Structure and Function of FS50, a salivary protein from the flea Xenopsylla cheopis that blocks the sodium channel Na(V)1.5

Naturally occurring toxins have been invaluable tools for the study of structural and functional relationships of voltage-gated sodium channels (VGSC). Few studies have been made of potential channel-modulating substances from blood-feeding arthropods. He we describe the characterization FS50, a salivary protein from the flea, Xenopsylla cheopis, that exhibits an inhibitory activity against the Na(V)1.5 channel with an IC(50) of 1.58 μM. The pore-blocking mechanism of this toxin is evident from the kinetics of activation and inactivation suggesting that FS50 does not interfere with the voltage sensor of Na(V)1.5. FS50 exhibits high specificity for Na(V)1.5, since 10 μM FS50 had no discernable effect on voltage-gated Na(+), K(+) and Ca(2+) channels in rat dorsal root ganglia or VGSC forms individually expressed in HEK 293T cells.

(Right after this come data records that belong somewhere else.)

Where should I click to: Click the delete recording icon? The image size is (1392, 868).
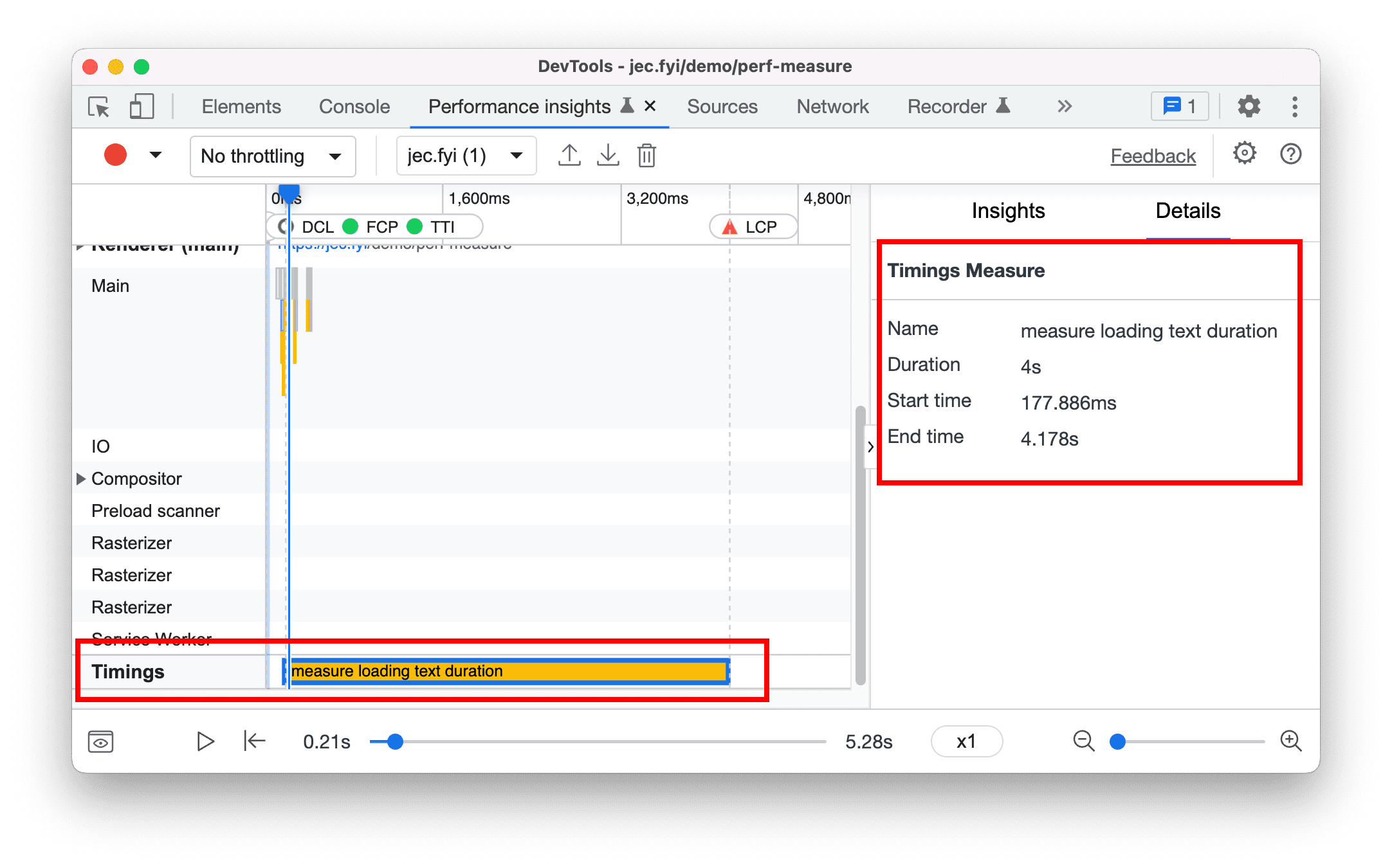[x=647, y=155]
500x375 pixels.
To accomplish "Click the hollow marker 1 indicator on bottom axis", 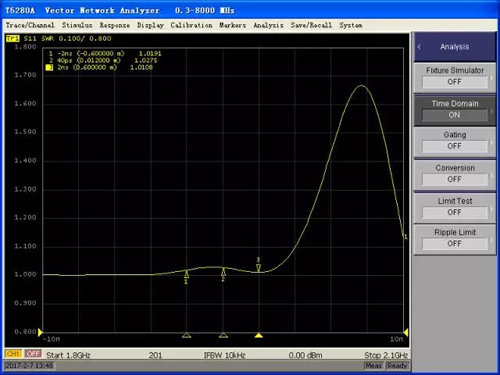I will (x=186, y=335).
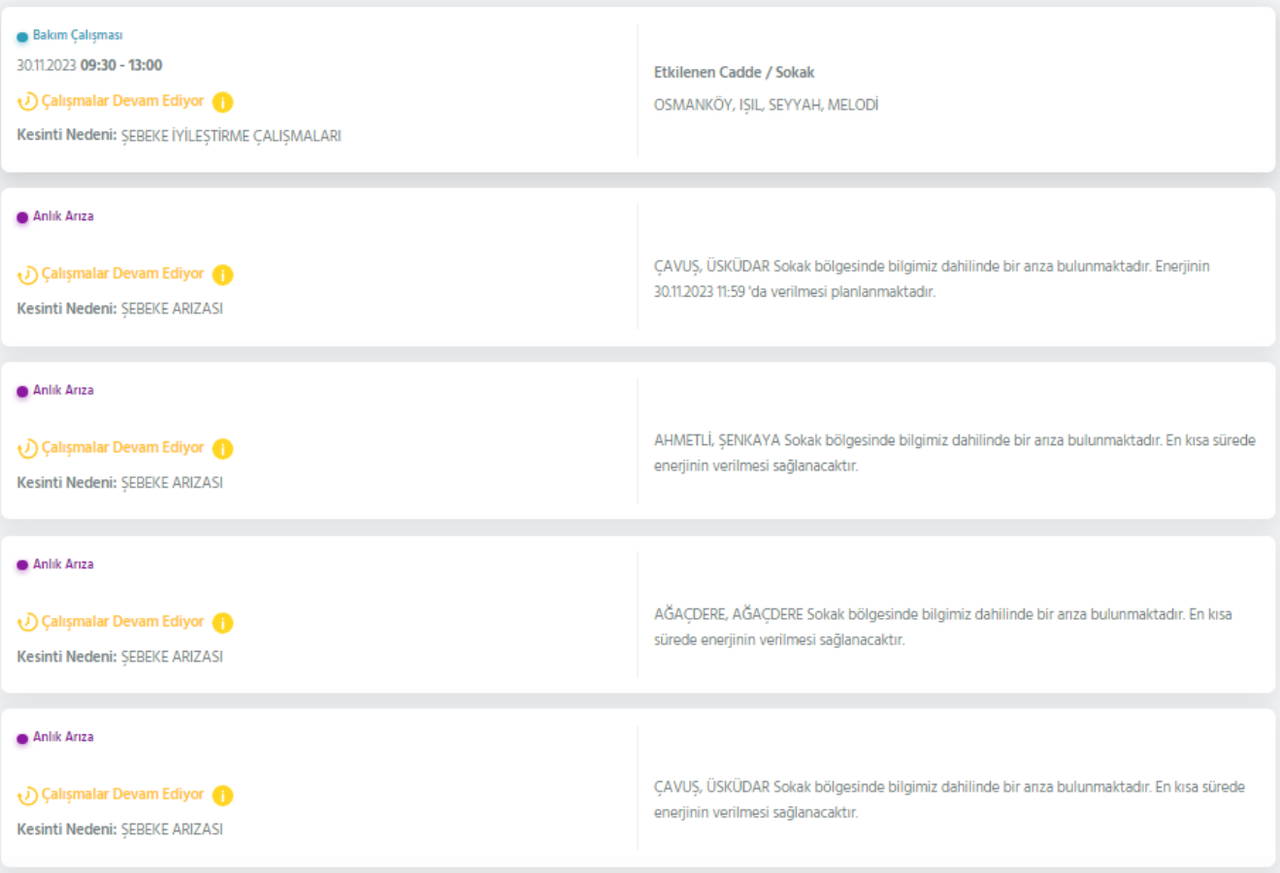Click the blue dot beside Bakım Çalışması
The width and height of the screenshot is (1280, 873).
(22, 37)
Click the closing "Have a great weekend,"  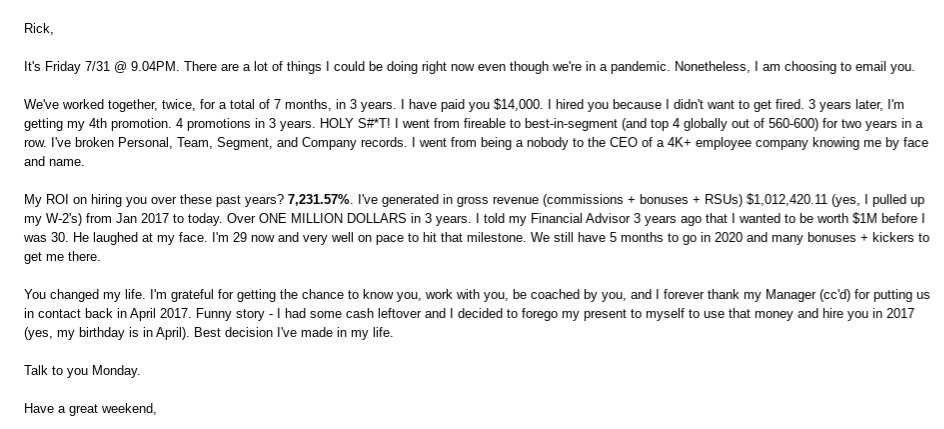tap(90, 409)

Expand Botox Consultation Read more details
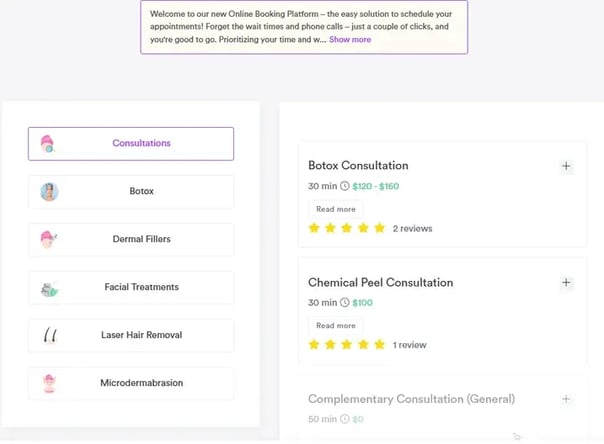coord(336,209)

Furthermore, intravenous injection of FS50 into rats and monkeys elicited recovery from arrhythmia induced by BaCl(2), as would be expected from a blockade of Na(V)1.5. The crystal structure of FS50 revealed a βαββ domain similar to that of scorpion β toxin and a small N-terminal βαβ domain. Site-directed mutagenesis experiments have implicated a basic surface including the side chains of Arg 6, His 11 and Lys 32 as potentially important in the FS50 Na(V)1.5 interaction.